Here then is one modification of "Theorem 1" which is ok:
Theorem: Let $L$ be the usual language of arithmetic and let $L^+$ be the result of adding a new unary predicate symbol $\mathsf{True}$. Let $T$ in $L$ be a theory such that, for any distinct sentences $\phi, \theta$ in $L$,
$T \vdash \ulcorner \phi \urcorner \neq \ulcorner \theta \urcorner$.
Then $T \cup \Delta_{TB}$ conservatively extends $T$ (for $L$-sentences).
Proof. We will suppose that $T \cup \Delta_{TB}$ proves some $L$-sentence $\phi$, and then "convert" the proof into a proof in $T$ of $\phi$.

So, suppose that
$T \cup \Delta_{TB} \vdash \phi$, 
with $\phi \in Sent(L)$. Let
$P = (\theta_0, \dots, \theta_k)$
be such a proof. If no axioms from $ \Delta_{TB}$ occur in $P$, then $P$ is a proof in $T$ of $\phi$ and we are done.

So suppose that the following are axioms of  $\Delta_{TB}$ occurring in $P$
$\mathsf{True}(\ulcorner \psi_1 \urcorner) \leftrightarrow \psi_1$
$\mathsf{True}(\ulcorner \psi_n \urcorner) \leftrightarrow \psi_n$
(I.e., these are T-sentences occurring in the proof $P$.)

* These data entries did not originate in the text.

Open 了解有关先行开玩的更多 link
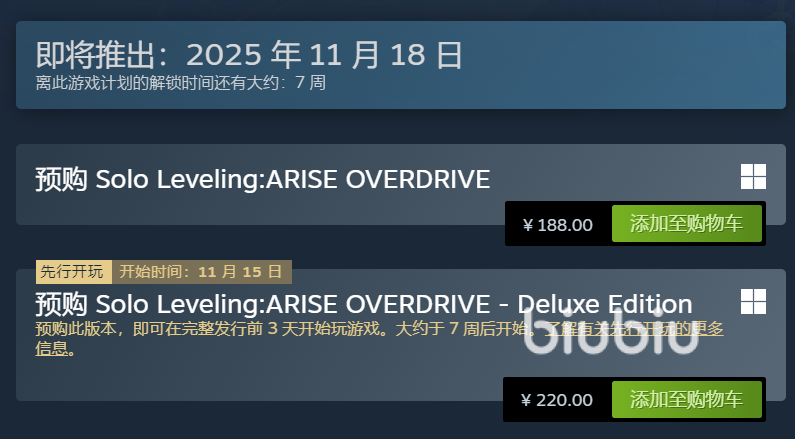 tap(635, 329)
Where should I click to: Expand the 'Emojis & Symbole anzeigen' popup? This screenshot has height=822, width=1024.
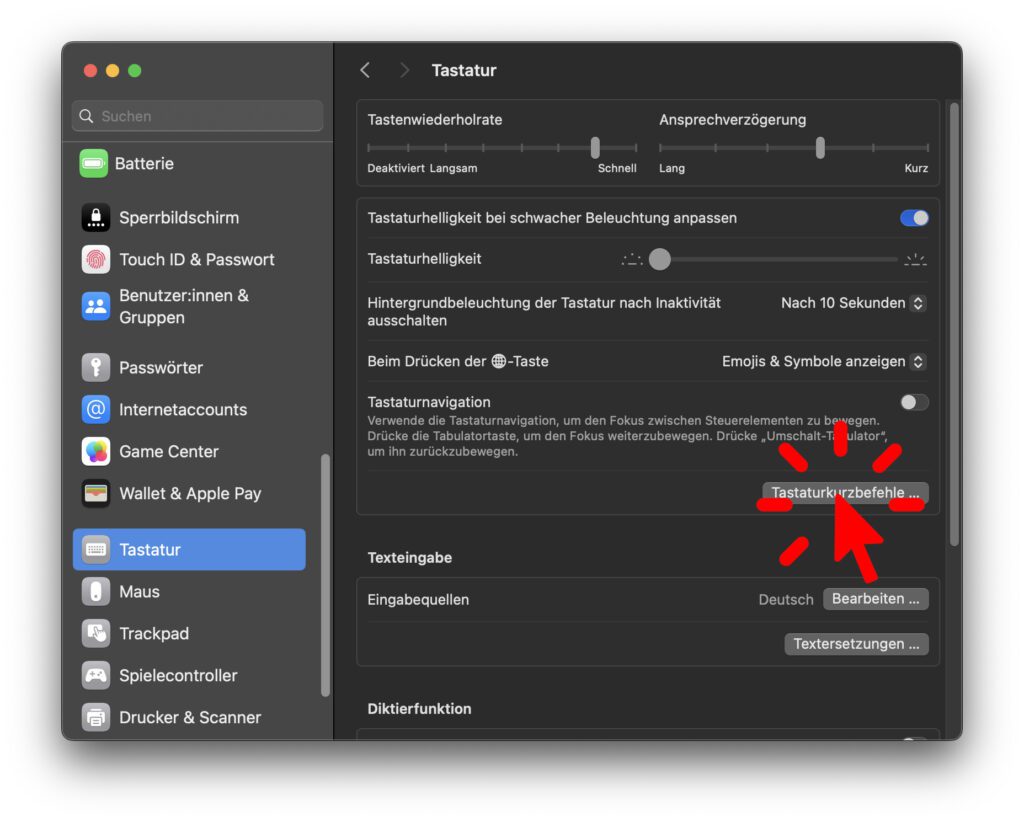[823, 361]
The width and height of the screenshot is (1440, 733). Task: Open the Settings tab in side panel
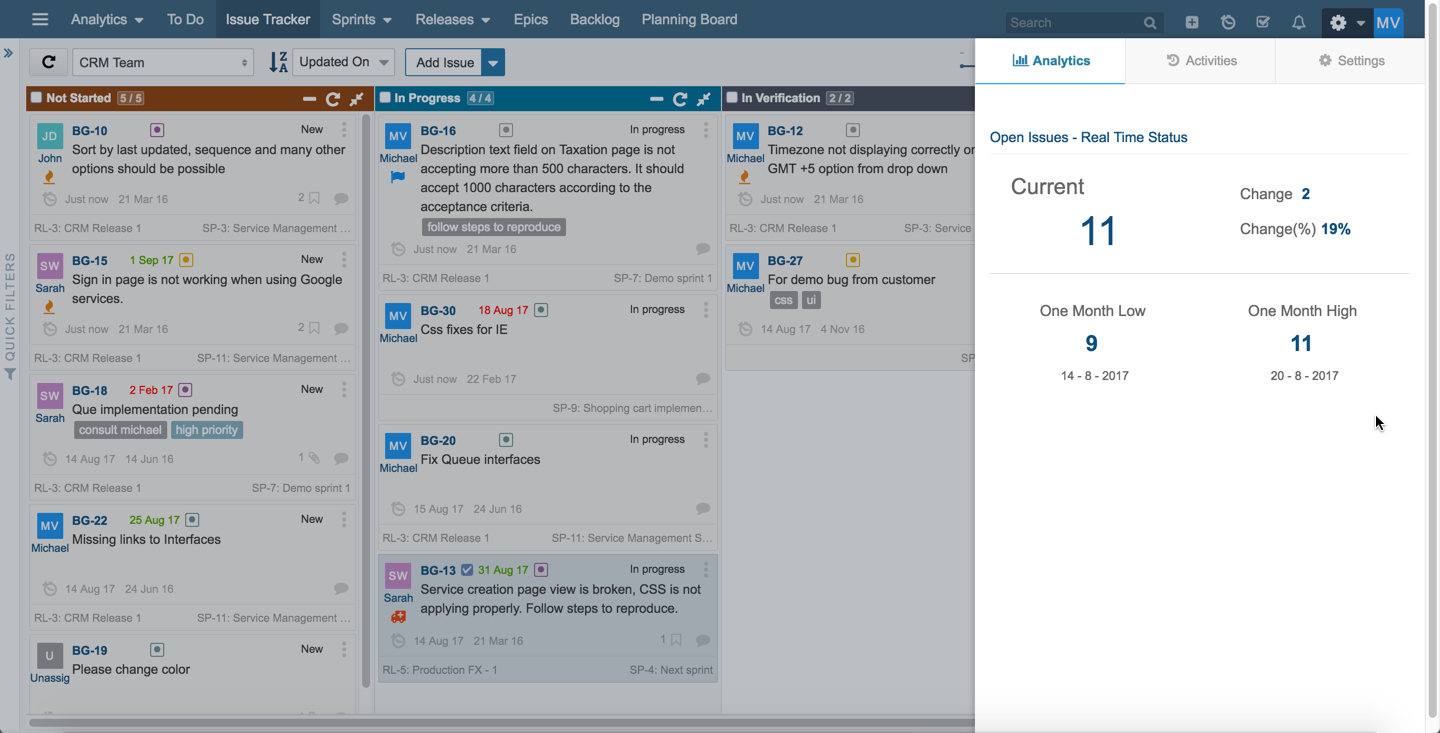click(1351, 61)
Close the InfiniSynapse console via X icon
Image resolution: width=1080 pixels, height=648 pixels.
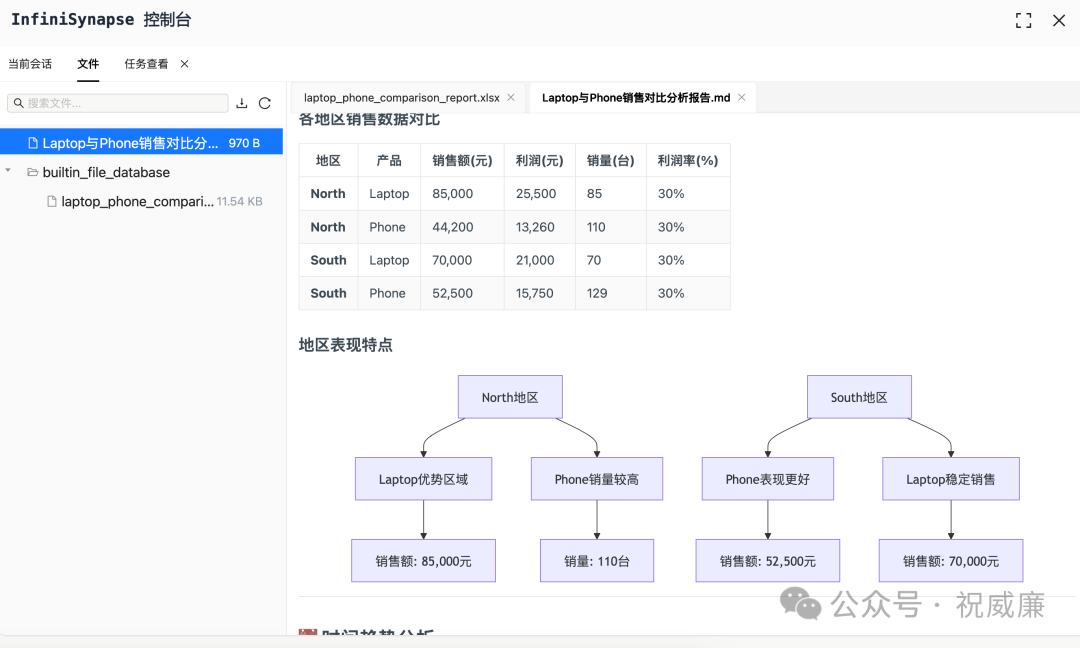pyautogui.click(x=1058, y=20)

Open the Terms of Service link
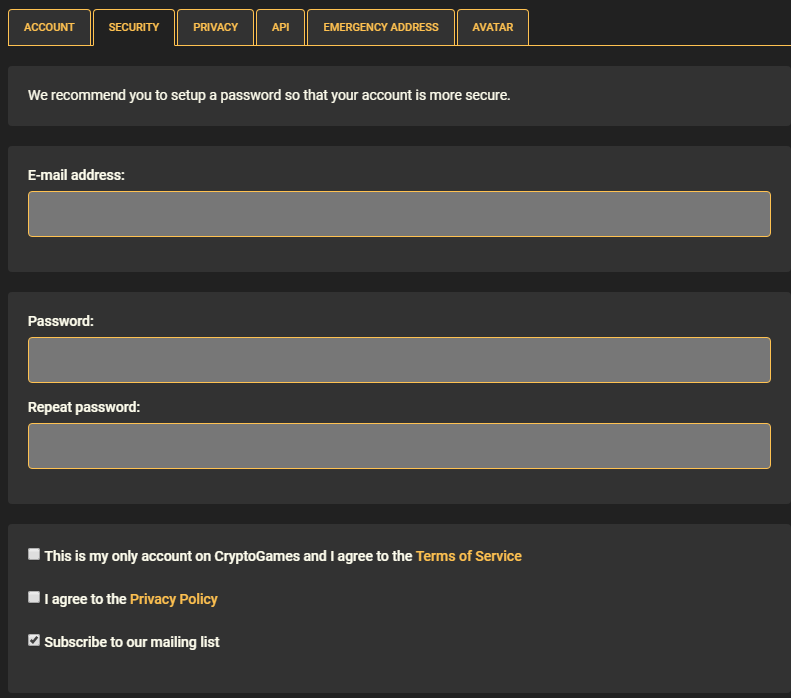[469, 556]
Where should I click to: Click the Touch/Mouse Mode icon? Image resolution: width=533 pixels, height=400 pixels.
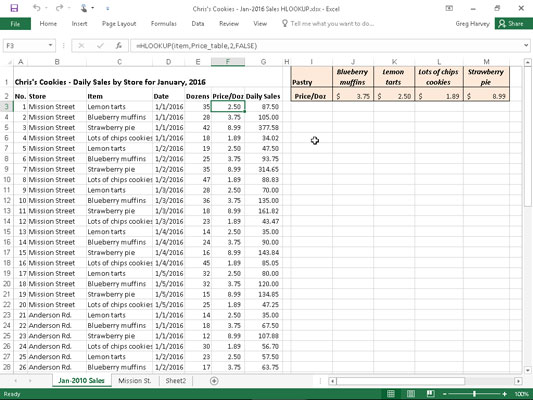(84, 8)
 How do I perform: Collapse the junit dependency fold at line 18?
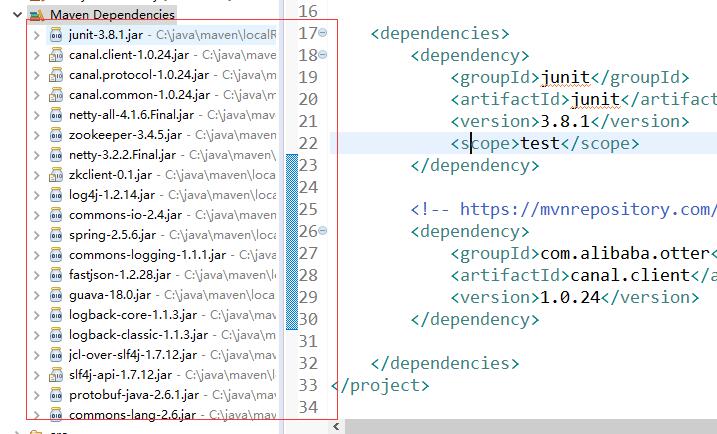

Next let $\Psi = \{\psi_1, \dots, \psi_n\}$. By the above Lemma, we may define $\mathsf{True}^{\circ}(x)$, and then we have, by the Lemma above, that
$T \vdash \mathsf{True}^{\circ}(\ulcorner \psi_i \urcorner) \leftrightarrow \psi_i$ 
for each $\psi_i \in \Psi$.

Next, given any $\theta_i$ in the proof $P$, we define $(\theta_i)^{\circ}$ to be the result of replacing each occurrence of a subformula $\mathsf{True}(t)$ in $\theta_i$ by $\mathsf{True}^{\circ}(t)$. We obtain the sequence:
$P^{\circ} = ((\theta_0)^{\circ}, \dots, (\theta_k)^{\circ})$
Substitution preserves deducibility, and so this sequence is a proof using the translations of $T$-sentences as axioms. However, each $T$-sentence
$\mathsf{True}(\ulcorner \psi_i \urcorner) \leftrightarrow \psi_i$
occurring in the proof $P$ is translated to a theorem of $T$, namely,
$\mathsf{True}^{\circ}(\ulcorner \psi_i \urcorner) \leftrightarrow \psi_i$
So, if we extend $P^{\circ}$ by inserting the missing subproofs (in $T$) of these theorems, we obtain then a new sequence $P^{\ast}$. This is then a proof of $\phi$ in $T$, as required. QED.